Pakistan using lethal force against civilians in Khyber Pakhtunkhwa: Report
By IANS | Updated: April 14, 2026 21:30 IST2026-04-14T21:26:43+5:302026-04-14T21:30:38+5:30
Islamabad, April 14 Pakistani forces, while conducting counter-terrorism campaigns in Khyber Pakhtunkhwa province, have many times been accused ...

Pakistan using lethal force against civilians in Khyber Pakhtunkhwa: Report
Islamabad, April 14 Pakistani forces, while conducting counter-terrorism campaigns in Khyber Pakhtunkhwa province, have many times been accused of using lethal force in ways that have repeatedly killed several innocent civilians, including women and children, a report has revealed.
"International human-rights organizations and independent reporting point to airstrikes, drone attacks and ground operations that blur the line between lawful targetting of armed groups and unlawful, or at least reckless, attacks on civilians, especially in tribal districts such as North Waziristan and Khyber. The result is a climate in which Pashtun communities feel simultaneously trapped between militant violence and state firepower, while accountability for civilian deaths remains virtually absent," a report in Greece-based Directus mentioned.
In 2025, at least 30 people were killed, including women and children, when Pakistan Air Force JF‑17 fighter jets at around 2 am reportedly dropped eight LS‑6 precision‑guided bombs on the Matre Dara village in the Tirah Valley of Khyber Pakhtunkhwa in an overnight airstrike. Images and videos from the site showed bodies of young children and adults scattered among the rubble. According to local residents, no militants were present there at the time of the strike.
Human rights activists contended that even if Pakistan believed Tehreek-e-Taliban (TTP) fighters were nearby, the scale of harm caused to civilians indicated Islamabad's failure to apply the principles of distinction and proportionality required under international humanitarian law.
In 2025, Amnesty International condemned what it termed an "alarming disregard for civilian life" in drone strikes in Khyber Pakhtunkhwa that repeatedly killed civilians, including children, according to the report in Directus. The organisation documented several strikes in 2025 and mentioned that Pakistani authorities had acknowledged some civilian deaths but often blamed them on militant attacks or misrepresented the victims as combatants. The organisation had demanded transparent probe, public disclosure of targeting process and compensation for families of victims.
"Women, while less frequently the explicit focus of reporting, bear a heavy share of the toll, both as direct victims and as those left to shoulder the social and economic fallout after male relatives are killed. In Matre Dara, among the roughly 30 civilians killed, multiple reports and eyewitness accounts noted that women were among the dead when homes were bombed as families slept," the Directus report mentioned.

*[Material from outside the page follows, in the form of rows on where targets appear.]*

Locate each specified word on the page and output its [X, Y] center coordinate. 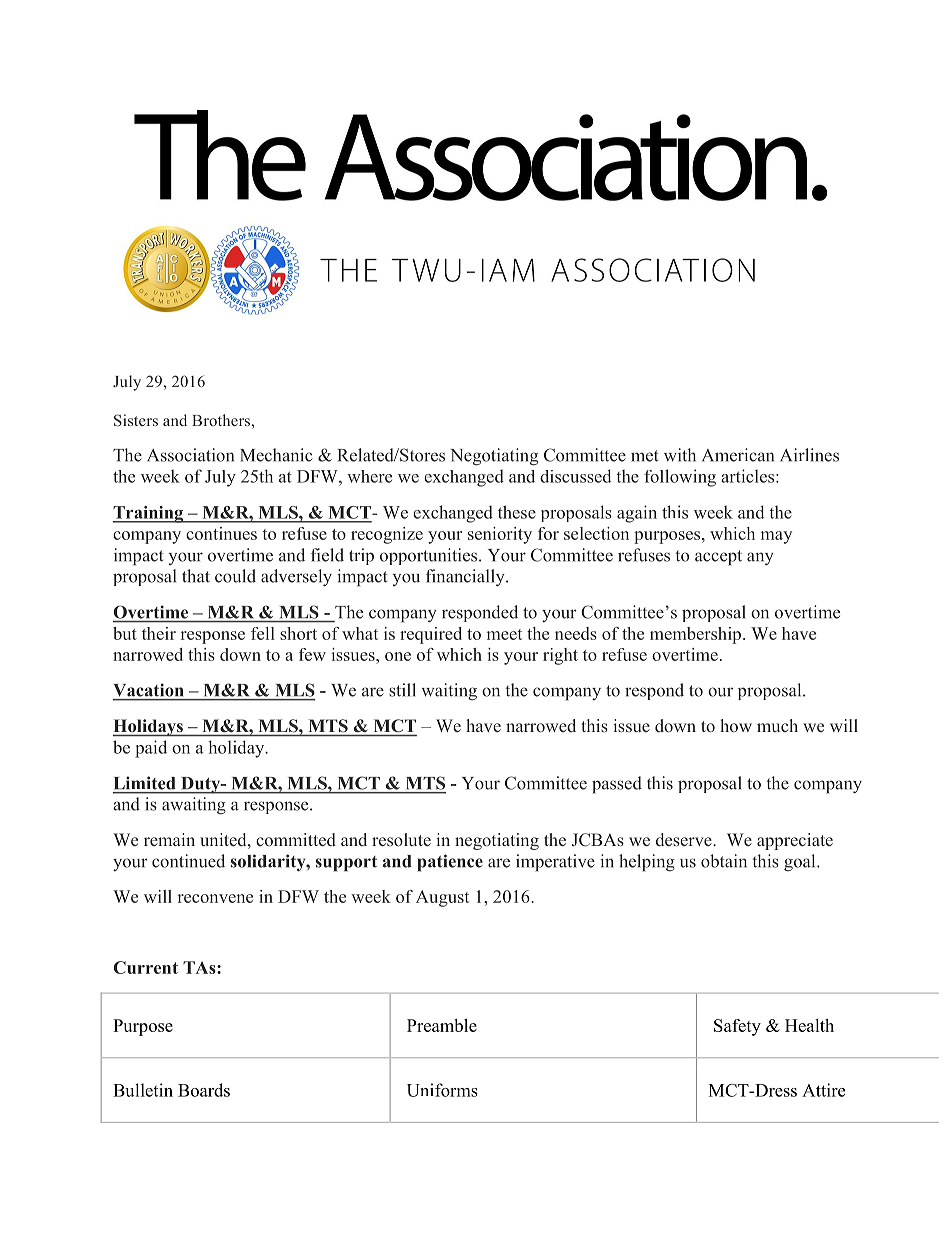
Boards [204, 1090]
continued [188, 861]
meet [504, 634]
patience [450, 863]
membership [697, 635]
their [159, 633]
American [738, 455]
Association [190, 455]
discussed [575, 476]
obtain [724, 861]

"In other cases, such as Pakistani bombing raids across the border in Afghanistan's Khost province after a suicide attack in Peshawar, at least one woman and nine children were killed when a family home was struck, highlighting how cross-border operations linked to KP's security dynamics can still inflict lethal harm on women and children from Pashtun communities. These incidents underscore that female casualties are not incidental anomalies but recurring outcomes of how force is applied in densely populated or rural residential areas," it added.
According to Khyber Pakhtunkhwa police statistics, from January-August 2025, the province recorded 605 terror incidents, which claimed the lives of 138 civilians and 79 police personnel. These statistics do not separate deaths caused by militants from those attributable to state actions, however, they indicate the scale of lethal violence in which children and women are often caught.
As per the report, analysts argued that official statistics routinely undercount or obscure civilian casualties from state operations as deaths are not formally recorded or victims are mislabelled as militants in official documents.